Boire comments on an article by an “IT leader of a well-respected U.S. organization” whom he doesn’t name. Boire writes of this apparition:
[The author] hypothesized that data scientists will in the future become like switchboard operators: obsolete. The primary reason for this declining demand according to the author was that increased automation and operationalization of business processes will not require the technical skills of the data scientist.
Boire takes the contrary position:
With Big Data and big data analytics, the need for analytics and more customized type solutions is experiencing exponential growth. Methods and approaches in employing analytics need to be quicker and more flexible which require IT support for more operationalization and automation. This does not replace the data scientist.
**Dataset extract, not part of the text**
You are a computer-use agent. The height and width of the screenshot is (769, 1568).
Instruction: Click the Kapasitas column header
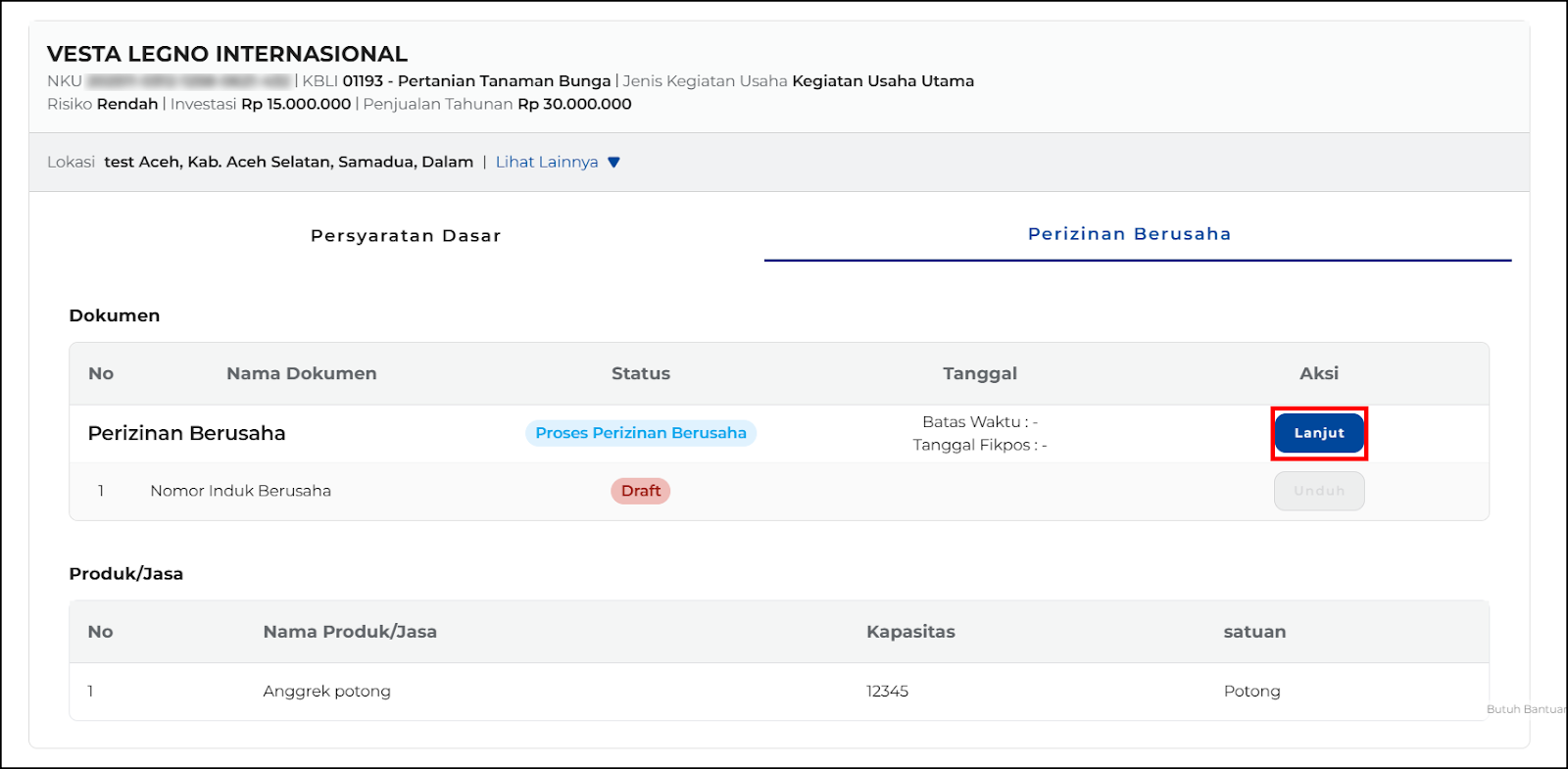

We can leave the automatization debate primarily to the Quants. But I do think they ignore the fact that data science is also an inherently human endeavor. Thomas Davenport, for example, argues that both creativity and instinct are essential to interpreting data. This is especially true when an executive’s intuition may display a lack of data science understanding. He writes in Keeping Up With The Quants: “The goal, then, is to make analytical decisions while preserving the role of the executive’s gut.” That battle-tested gut can be critical to evaluating even a data-driving initiative. There’s more great, related content: The September issue of Harvard Business Review has an article by Laura Alber, CEO of Williams-Sonoma for the past four years. (The article is gated.) She describes the creativity found in Williams-Sonoma’s headquarters in San Francisco, as well the “data analysts crunching numbers, building models, and analyzing reports.” She continues:
If Williams-Sonoma has a “secret sauce,” it is these teams working together in remarkable alignment to develop and execute our strategy and tactical priorities. In my 19 years at the company and four as CEO, I’ve found that the very best solutions arise from a willingness to blend art with science, ideas with data, and instinct with analysis.